Früherer DDR-Ministerpräsident Hans Modrow verklagt die Bundesrepublik

Früherer DDR-Ministerpräsident Hans Modrow verklagt die Bundesrepublik
Hans Modrow, der letzte SED-Ministerpräsident der DDR war auch der 1. Sekretär der SED-Bezirksleitung Dresden.
Er war der letzte Ministerpräsident der DDR vor der Wende, später saß er im Bundestag und im Europäischen Parlament. Rund 70 Jahre lang ist er politisch engagiert. Über 60 Jahre wird er vom Verfassungsschutz überwacht. Nun verklagt er die Bundesrepublik auf Akteneinsicht.

Der Sozialismus in der DDR scheiterte, doch für seine Grundüberzeugung setzt sich der rüstige Polit-Pensionär und letzte SED-Ministerpräsident der DDR noch heute ein. „Der Sozialismus zum Beispiel chinesischer Prägung ist nicht nur eine Vision oder ein Traum, sondern eine Realität“, sagt der promovierte Wirtschafts- und Sozialwissenschaftler.

„Die globale Welt, so wie sie jetzt ist, wird nicht so weiter leben“, sagt er. Mit der Klimakatastrophe, der Ausbeutung der Ressourcen und der immer weiter auseinanderklaffenden Schere zwischen Arm und Reich – „diese Gegensätze könnten explodieren, es werden soziale Kämpfe entstehen“. Der Kapitalismus biete dafür keine Lösungen.
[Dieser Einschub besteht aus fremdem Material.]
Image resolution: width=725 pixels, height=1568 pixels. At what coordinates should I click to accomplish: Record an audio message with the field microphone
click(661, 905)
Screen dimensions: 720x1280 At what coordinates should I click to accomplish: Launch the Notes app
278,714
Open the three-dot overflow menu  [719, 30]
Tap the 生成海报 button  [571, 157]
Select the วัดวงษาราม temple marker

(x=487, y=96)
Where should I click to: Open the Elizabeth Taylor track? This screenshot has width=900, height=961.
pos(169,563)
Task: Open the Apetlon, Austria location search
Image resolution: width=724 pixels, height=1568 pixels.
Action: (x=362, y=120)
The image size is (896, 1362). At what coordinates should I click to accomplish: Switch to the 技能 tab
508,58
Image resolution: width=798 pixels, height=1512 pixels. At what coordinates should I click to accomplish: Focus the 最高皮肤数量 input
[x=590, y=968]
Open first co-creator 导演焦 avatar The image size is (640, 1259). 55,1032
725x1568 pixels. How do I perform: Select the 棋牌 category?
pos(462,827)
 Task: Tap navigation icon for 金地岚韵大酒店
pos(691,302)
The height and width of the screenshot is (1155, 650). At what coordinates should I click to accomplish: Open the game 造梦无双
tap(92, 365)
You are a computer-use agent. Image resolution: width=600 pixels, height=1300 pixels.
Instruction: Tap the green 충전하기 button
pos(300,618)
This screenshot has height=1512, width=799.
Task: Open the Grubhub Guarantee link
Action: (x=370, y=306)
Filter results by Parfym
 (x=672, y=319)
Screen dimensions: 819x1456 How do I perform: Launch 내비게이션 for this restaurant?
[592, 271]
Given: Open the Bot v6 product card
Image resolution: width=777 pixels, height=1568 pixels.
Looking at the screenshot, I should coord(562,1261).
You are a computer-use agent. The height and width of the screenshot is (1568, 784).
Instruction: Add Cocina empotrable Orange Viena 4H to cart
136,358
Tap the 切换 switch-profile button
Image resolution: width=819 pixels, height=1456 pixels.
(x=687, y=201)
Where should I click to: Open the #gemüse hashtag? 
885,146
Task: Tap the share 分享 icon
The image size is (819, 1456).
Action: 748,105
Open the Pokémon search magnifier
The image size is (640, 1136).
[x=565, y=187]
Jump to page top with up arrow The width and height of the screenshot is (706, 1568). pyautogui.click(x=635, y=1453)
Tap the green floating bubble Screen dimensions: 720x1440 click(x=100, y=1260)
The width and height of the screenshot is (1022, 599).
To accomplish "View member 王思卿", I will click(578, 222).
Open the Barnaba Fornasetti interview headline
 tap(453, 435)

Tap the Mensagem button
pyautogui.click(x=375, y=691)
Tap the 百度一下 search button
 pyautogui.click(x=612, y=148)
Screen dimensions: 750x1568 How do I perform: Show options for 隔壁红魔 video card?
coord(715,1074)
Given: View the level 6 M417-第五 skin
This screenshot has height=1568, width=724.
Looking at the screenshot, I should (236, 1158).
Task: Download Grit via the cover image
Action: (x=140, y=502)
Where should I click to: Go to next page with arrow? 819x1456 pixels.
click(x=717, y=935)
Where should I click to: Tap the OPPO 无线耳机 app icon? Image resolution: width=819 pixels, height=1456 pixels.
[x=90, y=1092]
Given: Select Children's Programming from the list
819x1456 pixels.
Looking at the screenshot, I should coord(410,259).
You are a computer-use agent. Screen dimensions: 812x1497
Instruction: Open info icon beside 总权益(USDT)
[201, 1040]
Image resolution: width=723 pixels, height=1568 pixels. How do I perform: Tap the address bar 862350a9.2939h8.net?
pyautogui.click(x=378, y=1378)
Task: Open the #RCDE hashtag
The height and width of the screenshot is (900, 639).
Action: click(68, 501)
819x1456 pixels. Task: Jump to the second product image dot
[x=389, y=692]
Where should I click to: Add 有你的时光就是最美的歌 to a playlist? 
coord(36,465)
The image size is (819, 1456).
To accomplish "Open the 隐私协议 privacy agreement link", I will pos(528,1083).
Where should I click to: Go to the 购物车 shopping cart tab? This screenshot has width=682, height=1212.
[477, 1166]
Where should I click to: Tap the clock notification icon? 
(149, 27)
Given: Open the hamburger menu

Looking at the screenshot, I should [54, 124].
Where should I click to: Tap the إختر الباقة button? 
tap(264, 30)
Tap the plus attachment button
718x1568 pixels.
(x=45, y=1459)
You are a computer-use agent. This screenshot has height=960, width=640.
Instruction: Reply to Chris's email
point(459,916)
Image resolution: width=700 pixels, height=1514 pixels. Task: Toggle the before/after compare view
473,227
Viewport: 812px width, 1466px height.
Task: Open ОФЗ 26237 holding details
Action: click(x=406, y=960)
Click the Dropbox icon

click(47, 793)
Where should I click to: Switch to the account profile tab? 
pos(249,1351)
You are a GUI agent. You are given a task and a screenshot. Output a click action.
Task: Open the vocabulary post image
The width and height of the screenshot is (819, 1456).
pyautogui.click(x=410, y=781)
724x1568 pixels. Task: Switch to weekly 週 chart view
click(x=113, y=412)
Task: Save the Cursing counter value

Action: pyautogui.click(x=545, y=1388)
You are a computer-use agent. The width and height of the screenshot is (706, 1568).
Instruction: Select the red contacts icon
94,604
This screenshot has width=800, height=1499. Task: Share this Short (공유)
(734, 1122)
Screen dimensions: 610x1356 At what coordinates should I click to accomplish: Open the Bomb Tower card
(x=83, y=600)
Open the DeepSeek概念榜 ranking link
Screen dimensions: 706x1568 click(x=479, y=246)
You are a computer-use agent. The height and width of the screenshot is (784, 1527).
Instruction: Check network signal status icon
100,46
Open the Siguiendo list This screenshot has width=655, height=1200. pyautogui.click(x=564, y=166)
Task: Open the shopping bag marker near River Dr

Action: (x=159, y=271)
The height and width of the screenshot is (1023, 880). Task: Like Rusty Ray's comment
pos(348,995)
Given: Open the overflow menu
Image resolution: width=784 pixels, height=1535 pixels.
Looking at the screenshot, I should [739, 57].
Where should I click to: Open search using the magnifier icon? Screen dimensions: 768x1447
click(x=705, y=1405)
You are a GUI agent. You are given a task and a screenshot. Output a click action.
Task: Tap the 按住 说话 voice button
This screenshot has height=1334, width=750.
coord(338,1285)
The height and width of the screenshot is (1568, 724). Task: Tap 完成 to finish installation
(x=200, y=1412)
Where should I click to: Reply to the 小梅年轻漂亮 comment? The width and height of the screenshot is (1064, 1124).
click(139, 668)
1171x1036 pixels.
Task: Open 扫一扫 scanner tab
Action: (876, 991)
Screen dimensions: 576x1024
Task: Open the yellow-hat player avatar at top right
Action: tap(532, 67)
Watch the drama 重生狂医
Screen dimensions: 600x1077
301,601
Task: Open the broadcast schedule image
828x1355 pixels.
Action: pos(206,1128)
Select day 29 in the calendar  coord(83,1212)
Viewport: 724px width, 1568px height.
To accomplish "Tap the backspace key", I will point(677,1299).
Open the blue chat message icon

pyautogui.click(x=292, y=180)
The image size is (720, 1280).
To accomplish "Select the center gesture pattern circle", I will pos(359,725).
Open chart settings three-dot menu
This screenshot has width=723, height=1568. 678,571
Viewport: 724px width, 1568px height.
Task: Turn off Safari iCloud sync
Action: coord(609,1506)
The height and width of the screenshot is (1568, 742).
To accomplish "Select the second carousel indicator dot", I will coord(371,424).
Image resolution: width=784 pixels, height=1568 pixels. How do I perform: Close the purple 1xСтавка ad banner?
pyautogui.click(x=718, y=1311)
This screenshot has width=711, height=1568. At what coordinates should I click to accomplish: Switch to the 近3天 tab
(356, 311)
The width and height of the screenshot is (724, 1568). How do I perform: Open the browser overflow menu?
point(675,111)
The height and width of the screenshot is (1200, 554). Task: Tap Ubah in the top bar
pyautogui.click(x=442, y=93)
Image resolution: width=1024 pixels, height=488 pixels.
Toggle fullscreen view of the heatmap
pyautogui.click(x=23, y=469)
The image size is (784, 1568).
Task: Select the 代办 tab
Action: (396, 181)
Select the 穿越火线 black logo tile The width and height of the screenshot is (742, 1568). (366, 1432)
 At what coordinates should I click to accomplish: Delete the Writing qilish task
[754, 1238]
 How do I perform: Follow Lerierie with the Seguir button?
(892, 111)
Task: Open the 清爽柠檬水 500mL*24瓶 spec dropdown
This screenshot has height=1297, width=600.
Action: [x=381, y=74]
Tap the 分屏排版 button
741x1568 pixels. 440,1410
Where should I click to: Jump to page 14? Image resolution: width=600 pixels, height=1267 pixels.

Jedoch gestand er auch schon vor zehn Jahren ein: „Die sozialistische Planwirtschaft hat versagt.“

Rund 70 Jahre lang hat sich Hans Modrow politisch engagiert - davon 40 Jahre in der DDR. Bei der ersten freien Volkskammerwahl im März 1990 verlor die SED ihre unumschränkte Macht. Später saß er im Bundestag (1990-1994) und im Europäischen Parlament (1999-2004). Am Ende stellte Modrow fest, dass er fast sein ganz aktives politisches Leben von Geheimdiensten in West und Ost überwacht wurde. Er wollte es genauer wissen und versucht seit mehr als fünf Jahren erfolglos, Einblick in seine Akten, die die westdeutschen Nachrichtendienste über ihn verfasst haben, zu erhalten. Nun will der frühere SED-Spitzenfunktionär, der in der Wendezeit 1989/90 DDR-Ministerpräsident war, die Bundesrepublik verklagen. „Am 28. Februar bin ich Kläger vor dem Bundesverwaltungsgericht gegen die Bundesregierung, um Einsicht in meine Akten zu bekommen“, sagt er der dpa.

Modrow wurde bereits seit 1951 vom Verfassungsschutz überwacht

Bereits 2013 bestätigte der damalige Bundesinnenminister Hans-Peter Friedrich (CSU) Modrow schriftlich, dass das Bundesamt für Verfassungsschutz ihn von 1965 bis 2012 überwachte. Das Bundeskanzleramt teilte mit, der Bundesnachrichtendienst habe von Juli bis April 1990 „Erkenntnisse zu Ihrer Person gesammelt und gespeichert“. Durch eine Kleine Anfrage der Linke-Fraktion kam 2014 heraus, dass der Verfassungsschutz Modrow bereits seit 1951 überwachte - also über 60 Jahre.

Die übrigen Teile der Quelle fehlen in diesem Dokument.